Mar 28, 2021
Jon and Randall talk with Thomas C. Marsh and Thomas Daniels, Co-Authors of Black and White Like You and Me, about how to bring people closer together.
Thomas C. Marsh
Nickname | Cookie
Born in 1951 in Laurel, Mississippi, I moved to Detroit, Michigan with my family as an infant and I’ve been here ever since. We spent summers in Mississippi to visit family. I had a public school upbringing but was firmly grounded in church. I have a graduate degree in social work from the University of Detroit. I’m married to Annette and we have seven children. My wife and I enjoy our yearly trips to Jamaica or some other Caribbean locale.
My nickname of “Cookie.” When I was little, I loved cookies and would charm my great aunt into making them for me. So I became known as her “cookie nephew.” The name stuck all these years. If you’re in the city of Detroit and you mention Cookie Marsh, most people will know who I am.
My ancestors can be traced to slavery and African roots. I realize the fear, anger, and hardship these relatives went through only for one reason: the color of their skin which they had had no control over. My Mother and Father settled into Mississippi because that is where their parents and grandparents were born. Obviously, they had no control of how they looked or where they lived during their younger years.
My dear, deceased Father, in search of a better life for himself and his family, heard of work at the car companies in Detroit, Michigan in the early 1950s. Can you imagine the courage it took for him to uproot leaving everything familiar behind? Can you perceive the fear he must have faced in order to find a better opportunity for him and subsequently for me? I adore him for that decision.
Coming to Detroit afforded him a job, a better way to make a living. But where would he live? The choices for blacks were limited to say the very least. My Father settled us in at the Jeffries Project which I tell you about in the book. He left the comfortable and familiar surroundings of relatives and environment and cast himself into a place of chaos and confusion. The Temptations song “Ball of Confusion” would have been perfect for him only it was created many years later.
Thomas F. Daniels
Nickname | Whitey
Born in 1948 in Detroit , Michigan, I’ve lived in in the metro Detroit area my whole life (except for a short two year stint in Rapid City, South Dakota in 1980). I was a good Catholic boy and attended Catholic school then went on to the University of Detroit. I’m married to Joan and we have six children.
My nickname is “Whitey” … now before you make a snap judgment about that name, it has nothing to do with race. Originally it had to do with the Bowery Boys. My brother Bob was nicknamed “Sach,” also a Bowery boy. As the name continued to follow me, it evolved into the color of my skin. I am two shades darker than an albino!
If we somehow had control over who our parents were – who we were born to – what choices would we have made? Would we want to be born in the same socio-economic condition? Would we want the same Mother, Father, and relatives? Would we want to live in the same state or even the same country? Would we have wanted to be Black or White?

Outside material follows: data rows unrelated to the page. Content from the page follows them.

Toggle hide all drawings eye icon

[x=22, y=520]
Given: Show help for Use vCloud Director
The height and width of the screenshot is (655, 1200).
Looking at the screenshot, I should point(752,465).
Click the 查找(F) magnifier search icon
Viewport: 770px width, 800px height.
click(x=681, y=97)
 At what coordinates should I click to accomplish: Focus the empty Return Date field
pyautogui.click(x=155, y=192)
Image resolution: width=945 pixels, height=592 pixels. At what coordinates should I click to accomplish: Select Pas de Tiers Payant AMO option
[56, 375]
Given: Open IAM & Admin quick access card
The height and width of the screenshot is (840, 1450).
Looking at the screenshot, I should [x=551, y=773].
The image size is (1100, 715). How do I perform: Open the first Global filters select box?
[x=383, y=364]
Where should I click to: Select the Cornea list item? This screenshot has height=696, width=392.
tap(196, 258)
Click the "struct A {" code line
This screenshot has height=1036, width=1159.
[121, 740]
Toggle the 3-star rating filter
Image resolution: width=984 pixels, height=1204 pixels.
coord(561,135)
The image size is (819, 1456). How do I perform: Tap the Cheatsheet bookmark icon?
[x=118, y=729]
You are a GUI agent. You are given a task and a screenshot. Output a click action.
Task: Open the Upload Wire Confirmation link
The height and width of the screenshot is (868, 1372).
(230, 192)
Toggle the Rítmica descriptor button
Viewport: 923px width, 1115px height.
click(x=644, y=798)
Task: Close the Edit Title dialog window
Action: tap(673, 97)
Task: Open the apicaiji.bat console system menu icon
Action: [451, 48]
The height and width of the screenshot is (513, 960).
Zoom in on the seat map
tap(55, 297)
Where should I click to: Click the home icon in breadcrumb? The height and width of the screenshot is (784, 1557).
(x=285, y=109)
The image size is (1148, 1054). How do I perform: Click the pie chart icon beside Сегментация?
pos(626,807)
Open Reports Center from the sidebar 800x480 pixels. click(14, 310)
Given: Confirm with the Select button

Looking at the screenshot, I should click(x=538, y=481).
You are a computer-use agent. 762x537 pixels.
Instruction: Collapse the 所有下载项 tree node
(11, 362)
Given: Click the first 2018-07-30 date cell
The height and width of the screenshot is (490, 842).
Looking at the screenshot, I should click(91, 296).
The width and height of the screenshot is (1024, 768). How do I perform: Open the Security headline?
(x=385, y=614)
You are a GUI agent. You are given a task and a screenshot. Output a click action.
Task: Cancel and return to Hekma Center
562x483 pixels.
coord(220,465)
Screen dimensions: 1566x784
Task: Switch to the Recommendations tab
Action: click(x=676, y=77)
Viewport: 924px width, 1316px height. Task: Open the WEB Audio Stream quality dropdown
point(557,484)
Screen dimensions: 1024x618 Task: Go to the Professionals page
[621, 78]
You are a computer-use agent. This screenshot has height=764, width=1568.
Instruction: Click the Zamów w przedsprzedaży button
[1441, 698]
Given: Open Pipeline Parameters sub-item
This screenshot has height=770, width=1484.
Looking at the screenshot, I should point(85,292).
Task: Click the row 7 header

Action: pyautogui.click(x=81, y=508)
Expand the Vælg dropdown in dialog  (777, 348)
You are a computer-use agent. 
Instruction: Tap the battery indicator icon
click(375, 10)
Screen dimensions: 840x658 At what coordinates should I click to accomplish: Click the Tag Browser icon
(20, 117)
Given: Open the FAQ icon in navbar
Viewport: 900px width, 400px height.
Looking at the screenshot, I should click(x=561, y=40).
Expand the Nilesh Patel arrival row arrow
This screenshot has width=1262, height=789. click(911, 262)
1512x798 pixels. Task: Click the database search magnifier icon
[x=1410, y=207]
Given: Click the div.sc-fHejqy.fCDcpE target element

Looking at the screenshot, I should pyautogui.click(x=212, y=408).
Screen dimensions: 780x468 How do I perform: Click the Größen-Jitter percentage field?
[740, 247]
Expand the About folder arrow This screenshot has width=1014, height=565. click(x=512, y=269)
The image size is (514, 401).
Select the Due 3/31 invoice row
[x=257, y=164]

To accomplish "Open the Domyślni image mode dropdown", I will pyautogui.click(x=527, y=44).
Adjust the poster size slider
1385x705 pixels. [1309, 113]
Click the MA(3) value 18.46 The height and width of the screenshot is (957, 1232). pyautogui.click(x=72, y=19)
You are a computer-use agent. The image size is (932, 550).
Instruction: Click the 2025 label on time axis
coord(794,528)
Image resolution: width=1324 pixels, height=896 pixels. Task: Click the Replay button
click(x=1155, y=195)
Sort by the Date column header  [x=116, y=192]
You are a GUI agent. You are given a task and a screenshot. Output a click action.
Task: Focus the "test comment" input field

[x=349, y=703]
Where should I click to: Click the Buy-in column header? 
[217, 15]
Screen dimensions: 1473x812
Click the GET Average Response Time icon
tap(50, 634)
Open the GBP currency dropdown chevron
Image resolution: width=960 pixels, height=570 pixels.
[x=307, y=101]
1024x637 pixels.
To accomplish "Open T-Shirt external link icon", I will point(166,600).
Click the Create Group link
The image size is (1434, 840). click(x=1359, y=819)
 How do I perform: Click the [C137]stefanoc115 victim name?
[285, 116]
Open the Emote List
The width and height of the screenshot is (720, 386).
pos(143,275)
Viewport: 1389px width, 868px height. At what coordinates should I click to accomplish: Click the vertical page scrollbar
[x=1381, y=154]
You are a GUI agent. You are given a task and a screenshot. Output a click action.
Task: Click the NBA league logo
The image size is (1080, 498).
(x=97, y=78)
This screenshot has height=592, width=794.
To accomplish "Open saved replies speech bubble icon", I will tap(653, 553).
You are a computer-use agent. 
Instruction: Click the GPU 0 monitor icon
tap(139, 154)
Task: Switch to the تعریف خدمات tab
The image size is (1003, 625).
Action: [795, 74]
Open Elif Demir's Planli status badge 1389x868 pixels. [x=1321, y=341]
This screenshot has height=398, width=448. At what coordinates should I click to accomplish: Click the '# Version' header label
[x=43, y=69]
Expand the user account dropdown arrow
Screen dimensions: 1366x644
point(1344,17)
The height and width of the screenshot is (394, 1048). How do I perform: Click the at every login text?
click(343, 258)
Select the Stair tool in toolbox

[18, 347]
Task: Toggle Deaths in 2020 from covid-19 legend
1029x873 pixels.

For those of us who believe, this birth was in God’s plan. Heck, my Mother always said that my propensity to have a protruding stomach was due to the Heath side of her family. No sit-ups could ever conquer that condition. I personally always thought it was due to the amount of beer I used to drink!
But anyway, the point is why do we put so much emphasis on what people look like? They had no choice in the matter. It always troubled me that kids would be teased even to the point of bullying because of what they looked like. As former Dean of Students at Brother Rice High School, I would emphatically explain to the perpetrators the error of their thinking and acting.
I worked for over thirty years in an affluent high school where the students had everything they needed and wanted. One student drove a Maserati to school. Another was often late because his valet service was slow in bringing his car up to the house in the morning. As with Cookie, I grew up getting most of what I needed and very little of what I wanted. My point is this: so f-ing what!!??!! Those were the cards that we were dealt. Life is learning how to make the best of the blessings we were given and to use the opportunities that presented themselves.